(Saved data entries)
==============================
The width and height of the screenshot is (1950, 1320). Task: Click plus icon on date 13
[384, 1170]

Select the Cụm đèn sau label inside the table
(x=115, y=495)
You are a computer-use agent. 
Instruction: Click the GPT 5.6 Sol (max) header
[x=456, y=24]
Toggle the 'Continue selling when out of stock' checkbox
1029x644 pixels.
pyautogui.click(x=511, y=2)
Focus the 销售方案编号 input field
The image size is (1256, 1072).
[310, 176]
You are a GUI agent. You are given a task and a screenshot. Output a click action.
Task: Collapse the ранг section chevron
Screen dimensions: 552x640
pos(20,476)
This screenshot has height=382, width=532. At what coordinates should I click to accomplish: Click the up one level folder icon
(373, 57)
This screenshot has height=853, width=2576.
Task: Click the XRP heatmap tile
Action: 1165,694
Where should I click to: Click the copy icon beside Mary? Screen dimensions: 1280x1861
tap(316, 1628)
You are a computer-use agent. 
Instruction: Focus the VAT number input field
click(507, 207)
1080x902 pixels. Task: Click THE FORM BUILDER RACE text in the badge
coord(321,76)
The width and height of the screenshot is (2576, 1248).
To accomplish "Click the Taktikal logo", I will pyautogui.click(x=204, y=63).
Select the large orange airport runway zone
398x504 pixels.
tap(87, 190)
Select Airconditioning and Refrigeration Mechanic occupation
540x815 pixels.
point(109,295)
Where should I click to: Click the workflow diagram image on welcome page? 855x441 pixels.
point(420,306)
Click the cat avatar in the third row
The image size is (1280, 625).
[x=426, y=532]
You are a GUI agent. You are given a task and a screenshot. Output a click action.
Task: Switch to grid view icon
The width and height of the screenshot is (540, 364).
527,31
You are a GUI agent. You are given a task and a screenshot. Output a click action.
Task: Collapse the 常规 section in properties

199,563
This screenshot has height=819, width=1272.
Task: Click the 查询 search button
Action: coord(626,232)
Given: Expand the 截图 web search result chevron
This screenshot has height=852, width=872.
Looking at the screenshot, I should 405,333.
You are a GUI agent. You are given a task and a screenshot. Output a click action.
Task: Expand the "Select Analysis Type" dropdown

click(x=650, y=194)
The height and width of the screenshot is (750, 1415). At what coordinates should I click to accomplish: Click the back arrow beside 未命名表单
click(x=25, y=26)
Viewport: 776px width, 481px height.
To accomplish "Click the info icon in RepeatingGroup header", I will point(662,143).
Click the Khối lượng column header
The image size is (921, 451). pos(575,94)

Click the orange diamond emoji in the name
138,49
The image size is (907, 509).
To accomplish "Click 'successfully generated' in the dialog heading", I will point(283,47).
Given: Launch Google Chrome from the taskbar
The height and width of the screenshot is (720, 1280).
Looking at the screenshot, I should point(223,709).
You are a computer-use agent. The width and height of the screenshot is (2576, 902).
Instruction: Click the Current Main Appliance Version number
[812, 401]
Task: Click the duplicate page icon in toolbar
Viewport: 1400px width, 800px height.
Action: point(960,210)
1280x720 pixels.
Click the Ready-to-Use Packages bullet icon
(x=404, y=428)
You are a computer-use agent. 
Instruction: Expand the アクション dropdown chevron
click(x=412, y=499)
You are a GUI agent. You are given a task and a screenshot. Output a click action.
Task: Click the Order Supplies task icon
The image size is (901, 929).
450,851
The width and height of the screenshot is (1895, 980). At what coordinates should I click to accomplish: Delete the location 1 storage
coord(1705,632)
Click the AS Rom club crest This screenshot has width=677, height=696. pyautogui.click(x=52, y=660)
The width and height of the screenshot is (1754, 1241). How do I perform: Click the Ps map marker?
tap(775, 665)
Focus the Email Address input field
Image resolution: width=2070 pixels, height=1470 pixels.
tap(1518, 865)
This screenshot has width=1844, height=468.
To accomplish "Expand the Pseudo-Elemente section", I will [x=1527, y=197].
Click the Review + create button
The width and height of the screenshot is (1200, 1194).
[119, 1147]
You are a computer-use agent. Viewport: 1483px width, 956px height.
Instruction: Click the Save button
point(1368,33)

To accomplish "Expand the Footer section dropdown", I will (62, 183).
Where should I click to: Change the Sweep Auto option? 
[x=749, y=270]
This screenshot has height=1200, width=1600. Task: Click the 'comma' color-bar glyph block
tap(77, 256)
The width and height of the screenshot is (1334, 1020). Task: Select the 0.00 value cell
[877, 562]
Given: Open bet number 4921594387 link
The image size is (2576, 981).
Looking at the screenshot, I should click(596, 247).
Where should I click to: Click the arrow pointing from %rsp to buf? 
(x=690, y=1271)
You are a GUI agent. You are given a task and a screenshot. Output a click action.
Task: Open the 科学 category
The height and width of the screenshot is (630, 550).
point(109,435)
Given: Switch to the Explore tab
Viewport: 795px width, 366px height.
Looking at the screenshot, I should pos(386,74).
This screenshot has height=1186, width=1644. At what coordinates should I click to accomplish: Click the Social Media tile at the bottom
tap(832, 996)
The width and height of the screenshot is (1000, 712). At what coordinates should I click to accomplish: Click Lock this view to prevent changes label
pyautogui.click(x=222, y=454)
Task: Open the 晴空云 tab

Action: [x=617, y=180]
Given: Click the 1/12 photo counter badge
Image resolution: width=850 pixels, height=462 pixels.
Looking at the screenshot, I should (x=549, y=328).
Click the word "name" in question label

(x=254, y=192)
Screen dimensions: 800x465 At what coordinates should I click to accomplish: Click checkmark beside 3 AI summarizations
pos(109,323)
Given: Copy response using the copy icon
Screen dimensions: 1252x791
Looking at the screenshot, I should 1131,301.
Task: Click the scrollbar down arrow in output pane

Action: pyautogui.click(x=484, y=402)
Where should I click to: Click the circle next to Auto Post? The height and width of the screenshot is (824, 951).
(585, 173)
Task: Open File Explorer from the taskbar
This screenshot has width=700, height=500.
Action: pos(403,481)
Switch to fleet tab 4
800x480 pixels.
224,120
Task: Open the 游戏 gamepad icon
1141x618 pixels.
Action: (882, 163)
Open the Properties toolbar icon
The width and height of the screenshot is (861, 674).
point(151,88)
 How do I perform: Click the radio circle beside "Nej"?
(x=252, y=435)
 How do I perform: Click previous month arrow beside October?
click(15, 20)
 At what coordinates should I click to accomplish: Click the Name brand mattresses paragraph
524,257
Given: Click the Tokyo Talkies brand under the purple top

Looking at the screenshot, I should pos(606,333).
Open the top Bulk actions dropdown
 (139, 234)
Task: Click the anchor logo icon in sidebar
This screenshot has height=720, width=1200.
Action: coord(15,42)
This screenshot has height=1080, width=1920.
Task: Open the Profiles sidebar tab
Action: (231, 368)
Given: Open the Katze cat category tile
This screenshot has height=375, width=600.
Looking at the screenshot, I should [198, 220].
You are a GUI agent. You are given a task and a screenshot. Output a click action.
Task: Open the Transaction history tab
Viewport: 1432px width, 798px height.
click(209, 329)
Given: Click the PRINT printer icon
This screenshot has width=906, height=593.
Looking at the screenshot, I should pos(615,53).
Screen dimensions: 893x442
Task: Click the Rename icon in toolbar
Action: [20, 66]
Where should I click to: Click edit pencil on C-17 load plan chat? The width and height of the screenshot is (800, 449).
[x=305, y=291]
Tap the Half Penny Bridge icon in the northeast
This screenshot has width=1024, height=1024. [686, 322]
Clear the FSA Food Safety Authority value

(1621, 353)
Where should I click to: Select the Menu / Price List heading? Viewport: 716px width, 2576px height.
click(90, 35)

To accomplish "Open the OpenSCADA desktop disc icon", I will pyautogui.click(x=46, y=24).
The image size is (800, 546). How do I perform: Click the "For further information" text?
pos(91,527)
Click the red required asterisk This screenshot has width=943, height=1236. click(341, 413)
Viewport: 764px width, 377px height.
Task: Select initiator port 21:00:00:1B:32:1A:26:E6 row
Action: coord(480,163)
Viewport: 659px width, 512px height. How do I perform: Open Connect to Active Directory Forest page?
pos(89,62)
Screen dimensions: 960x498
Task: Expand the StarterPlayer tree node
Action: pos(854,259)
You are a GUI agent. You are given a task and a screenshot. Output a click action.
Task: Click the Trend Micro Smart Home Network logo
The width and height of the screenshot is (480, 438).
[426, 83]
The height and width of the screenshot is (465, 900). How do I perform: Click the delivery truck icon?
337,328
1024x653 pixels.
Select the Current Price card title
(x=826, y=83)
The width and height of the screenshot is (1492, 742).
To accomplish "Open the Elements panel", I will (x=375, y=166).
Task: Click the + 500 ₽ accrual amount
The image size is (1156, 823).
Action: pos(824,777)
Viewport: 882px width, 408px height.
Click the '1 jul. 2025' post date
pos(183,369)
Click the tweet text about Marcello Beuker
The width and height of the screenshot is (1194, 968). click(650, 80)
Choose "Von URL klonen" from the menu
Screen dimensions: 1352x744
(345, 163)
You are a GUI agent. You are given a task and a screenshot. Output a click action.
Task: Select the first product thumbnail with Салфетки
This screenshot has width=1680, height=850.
==============================
What lines hold the string "Switch"? Pick them out of the data.

Task: Switch to grid view icon
Given: Switch to the Explore tab
Switch to fleet tab 4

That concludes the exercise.